Launch: The World After Rain by Canisia Lubrin
a landmark work of elegy by award-winning writer and poet Canisia Lubrin.
With readings from Canisia Lubrin, Victoria Adukwei Bulley, So Mayer
and Momtaza Mehri.
The World After Rain is a mesmerising elegy for the poet’s mother, interwoven across public and private entanglements. The poetry in this collection winds through an unresolvable axis of astonishment, from deep grief to its ultimately transformative expression. This is poetry of haunting gravity, with meditations on love, time and loss, at once meticulously far-seeing, interior and inexpressible.
‘How incandescent the language is, each line emitting light through the membrane of time and anticipated grief. The work has a rigorousness, the poet pushing through the ache of experience from the first to the last word.’ – Dionne Brand
Canisia Lubrin is a writer, critic, professor, poet and editor. Her books include Voodoo Hypothesis and The Dyzgraphxst. Lubrin’s work has been recognized with the Griffin Poetry Prize, OCM Bocas Prize for Caribbean Literature, the OCM Bocas Prize for Poetry, the Derek Walcott Prize, the Writer’s Trust of Canada Rising Stars prize, and others. Also a finalist for the Trillium Award for Poetry and Governor General’s Literary Award, Lubrin has held fellowships at the Banff Centre, Civitella Ranieri in Italy, Simon Fraser University, Literature Colloquium Berlin, Queen’s University, and Victoria College at University of Toronto. She studied at York University and the University of Guelph, where she now coordinates the Creative Writing MFA in the School of English & Theatre Studies. In 2021, Lubrin received a Windham-Campbell prize for poetry, and the Globe & Mail named her Poet of the Year. Born in St. Lucia, Lubrin now lives in Whitby, Ontario, and is poetry editor at McClelland & Stewart.

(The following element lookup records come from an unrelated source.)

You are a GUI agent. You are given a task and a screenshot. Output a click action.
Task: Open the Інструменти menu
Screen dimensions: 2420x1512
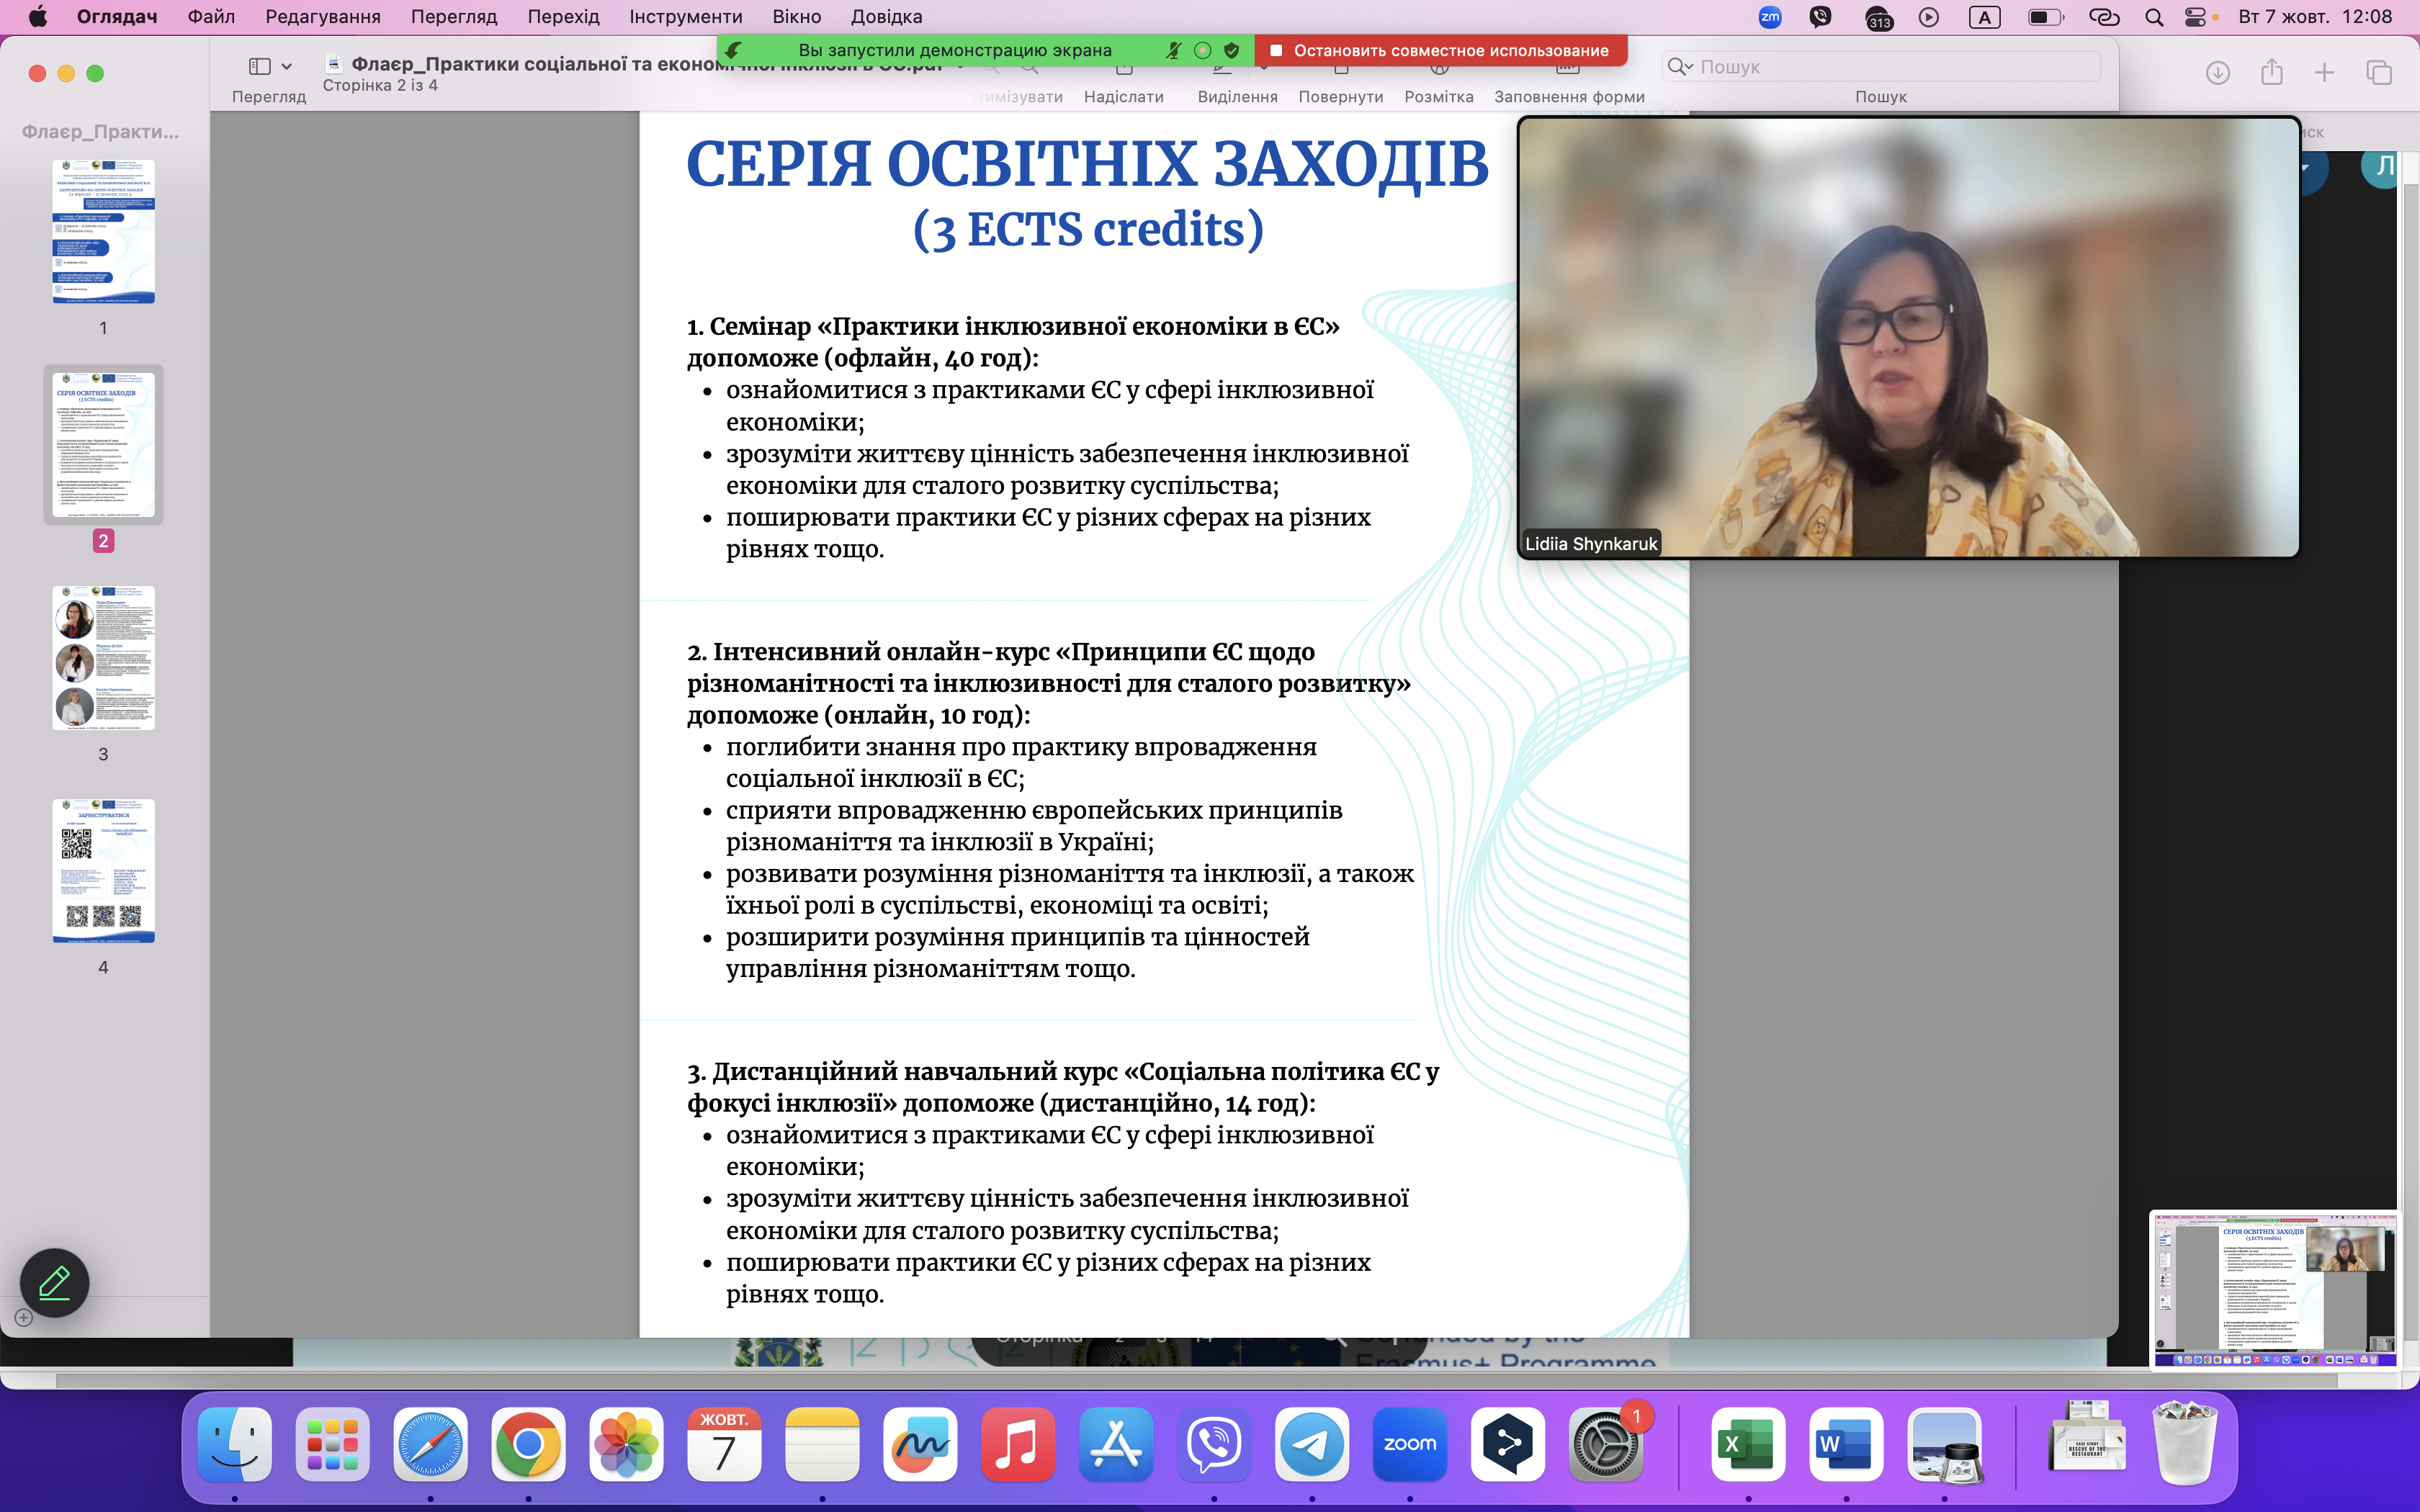[685, 17]
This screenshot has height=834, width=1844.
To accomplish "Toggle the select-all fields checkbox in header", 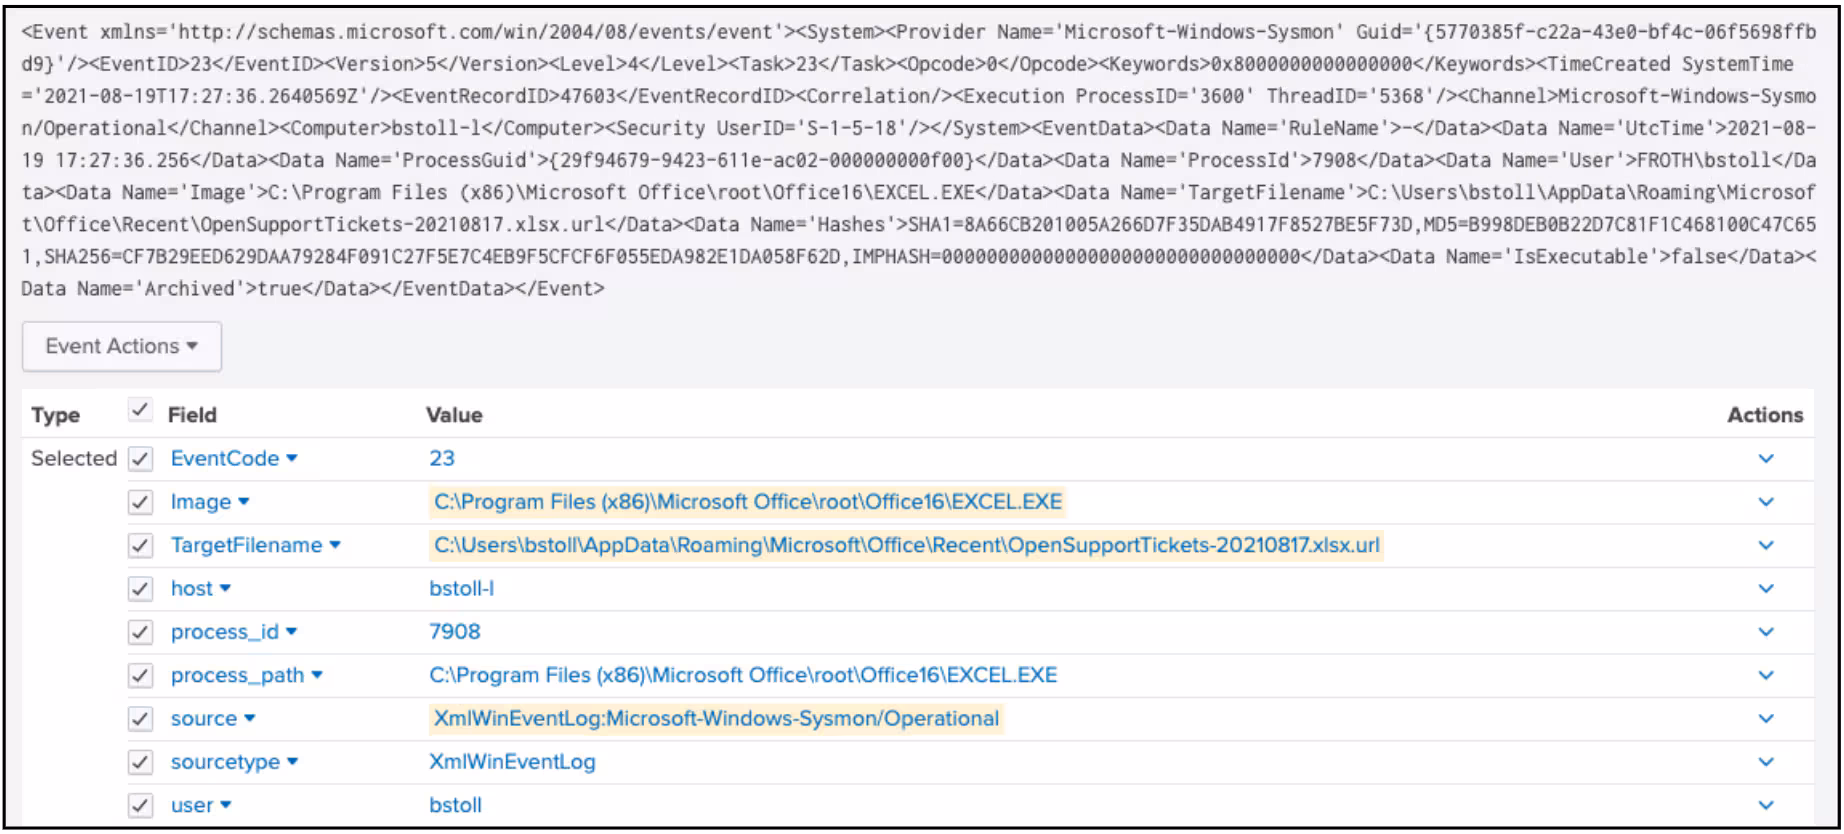I will coord(140,411).
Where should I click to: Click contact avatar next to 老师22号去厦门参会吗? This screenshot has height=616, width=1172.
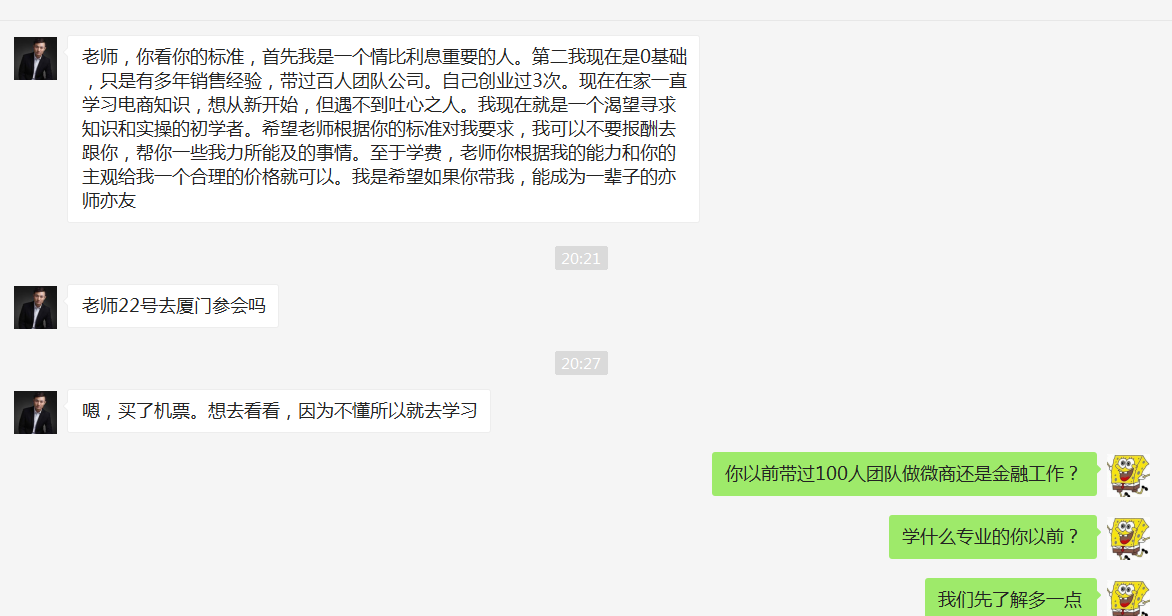[x=35, y=307]
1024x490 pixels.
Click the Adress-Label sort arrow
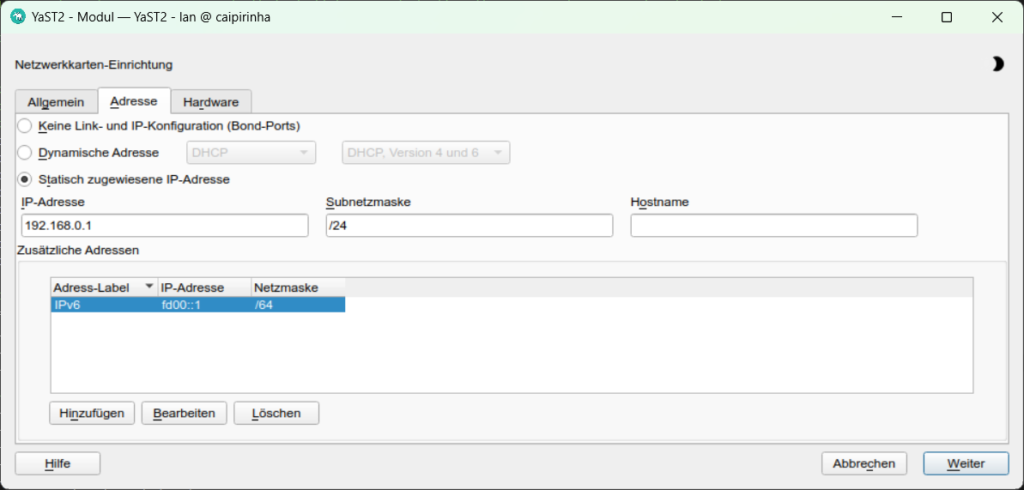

So Mayer is a writer, editor and bookseller; their recent books include BAD LANGUAGE (Peninsula Press, 2025) and, as co-editor, The Word for World: The Maps of Ursula K Le Guin (Spiral House, 2025).
Momtaza Mehri works across poetry, criticism, research, and radio. She was the Poet-in-Residence at Homerton College, University of Cambridge, as well as the former Young People’s Poet Laureate for London.
Victoria Adukwei Bulley is a poet, writer and artist. She is the winner of an Eric Gregory Award, and her critically acclaimed poetry debut, QUIET, won the Folio Prize for Poetry, the John Pollard Poetry Prize, and was shortlisted for the T. S. Eliot Prize. QUIET is published by Faber & Faber in the UK and in North America by Knopf.